Sometimes, it is possible, to assess the likely implementation work at the point you first engage our services, but in some cases, it is not possible. We will however provide some indication as to the likely cost from outset.

 

Once we have determined what work is required, we will usually be able to provide you with a firm fee quotation for you to consider before proceeding.

Ongoing service:

 

Once the plan has been implemented, your overall financial plan and any pensions, trusts, investments and protection polices, we have provided advice on, need to be regularly reviewed and adjusted. 

 

We will tailor the service to your requirements and then tailor the fee to the service.

 

Whilst we still offer the choice of a fixed retainer fee of a percentage of funds under advice, we encourage clients to choose the fixed fee option for the reasons stated above. This is stage 6 of our process.

6. Ongoing service and review – we provide a composite financial planning and investment review service.

 

A typical annual service fee is £2,500 to £5,000.

"The Financial Conduct Authority (FCA) says advisers charge an average of 2.4% of the amount invested for initial advice and 0.8% a year for ongoing advice (1.9% p.a with underlying product and portfolio charges factored in)."

 

This would mean if a client had £1million to invest, based on these figures, the average initial advice charge of 2.4% would equate to £24k and 0.8% a year for ongoing advice ( or 1.9% p.a with underlying product and portfolio charges factored in)  per year which would be between £8k - £19k.​

​​How are fees paid?

 

For the initial phase of stages 1-3 described above, we will invoice you directly for £2,850 (£1,000 up front followed by £1,850).

 

For stages 4-5, the one-off fees for implementation can be paid in one of two ways, which are:

 

  1. We will handle all investments or pensions without deducting any fees from the invested or transferred amounts. Instead, we will invoice you or your business directly upon completion of the implementation work, and you will be asked to pay us at that time.
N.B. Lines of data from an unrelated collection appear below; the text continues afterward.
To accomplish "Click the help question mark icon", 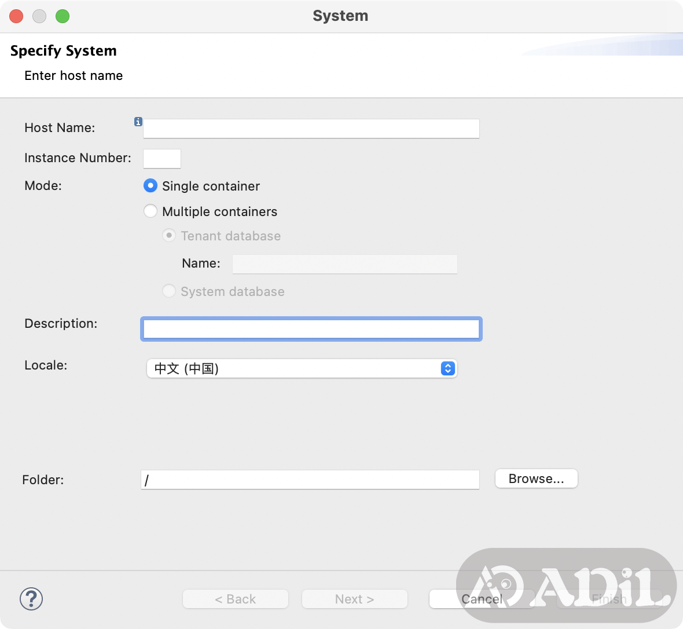I will tap(31, 599).
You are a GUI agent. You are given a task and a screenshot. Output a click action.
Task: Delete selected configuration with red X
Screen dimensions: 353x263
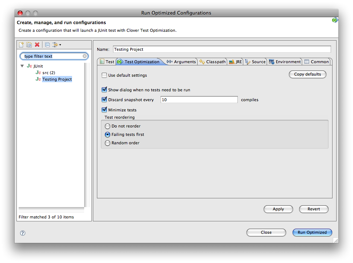(37, 45)
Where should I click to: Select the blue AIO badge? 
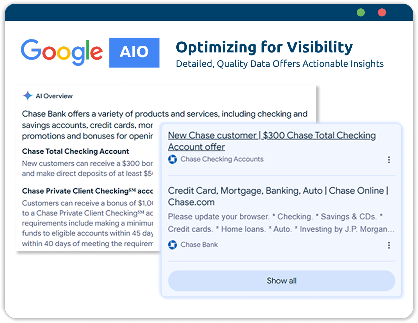pos(134,52)
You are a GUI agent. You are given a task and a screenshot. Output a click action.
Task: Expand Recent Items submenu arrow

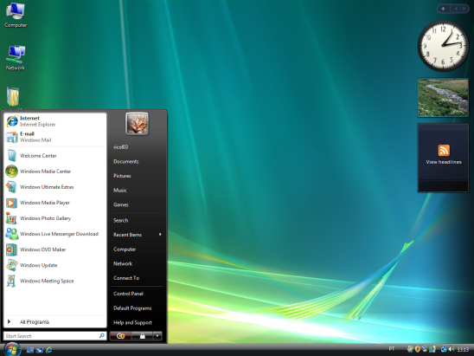160,235
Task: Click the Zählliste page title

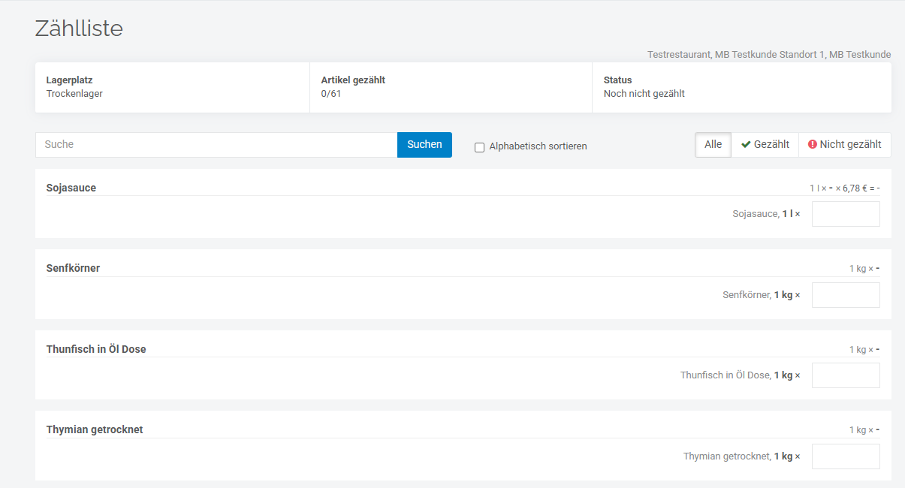Action: pyautogui.click(x=79, y=29)
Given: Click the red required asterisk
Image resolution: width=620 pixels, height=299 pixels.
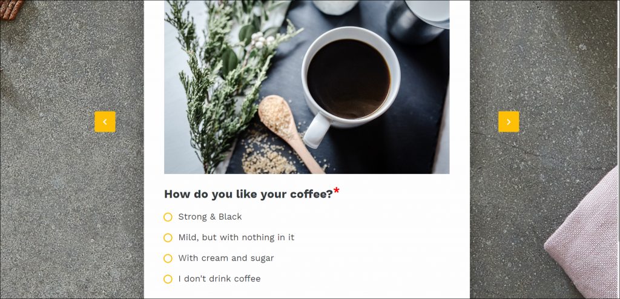Looking at the screenshot, I should (337, 190).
  2. We will manage your investments or pensions, deducting our one-off implementation fees from the invested or transferred amount. This process, known as ‘adviser charging,’ is handled by the chosen product provider(s), so you won’t need to pay a fee from your (or your business’s) bank account.

Adviser charging is a fee structure where financial advisers charge clients directly for their services, rather than receiving commissions from product providers. Here are some key points:

 

  1. Fee Deduction: The fees are often deducted from the investment or pension amount, rather than being paid out-of-pocket by the client.

  2. Transparency: Advisers must clearly disclose their fees upfront, including how much they will charge and how the payment will be made.

  3. Types of Charges: Fees can be structured in various ways, such as a percentage of the assets managed, a fixed fee, or an hourly rate.

  4. Regulation: The Financial Conduct Authority (FCA) regulates adviser charging to ensure transparency and fairness. Advisers must provide clients with a clear charging structure and disclose all charges in writing before any advice is given.

  5. No Commissions: This system was introduced to replace commission-based payments, ensuring that clients pay for the advice they receive rather than the products being recommended.

 

A word about VAT

 

Where the work that we are being asked to undertake is intended to lead to ‘intermediation,’ then, based on our understanding of the VAT rules, the work is deemed to be VAT exempt, which typically means that we can legitimately charge fees without applying VAT.

Intermediation, in this context, means where we are engaged to act between you and a product provider to arrange a transaction, which may include setting up investments, pensions or protection policies. 

 

You will appreciate that should we be required by law to charge VAT for any element of our work, we will need to apply VAT to the amount we charge you. However, we will inform you of any changes that impact upon the need for us to charge VAT.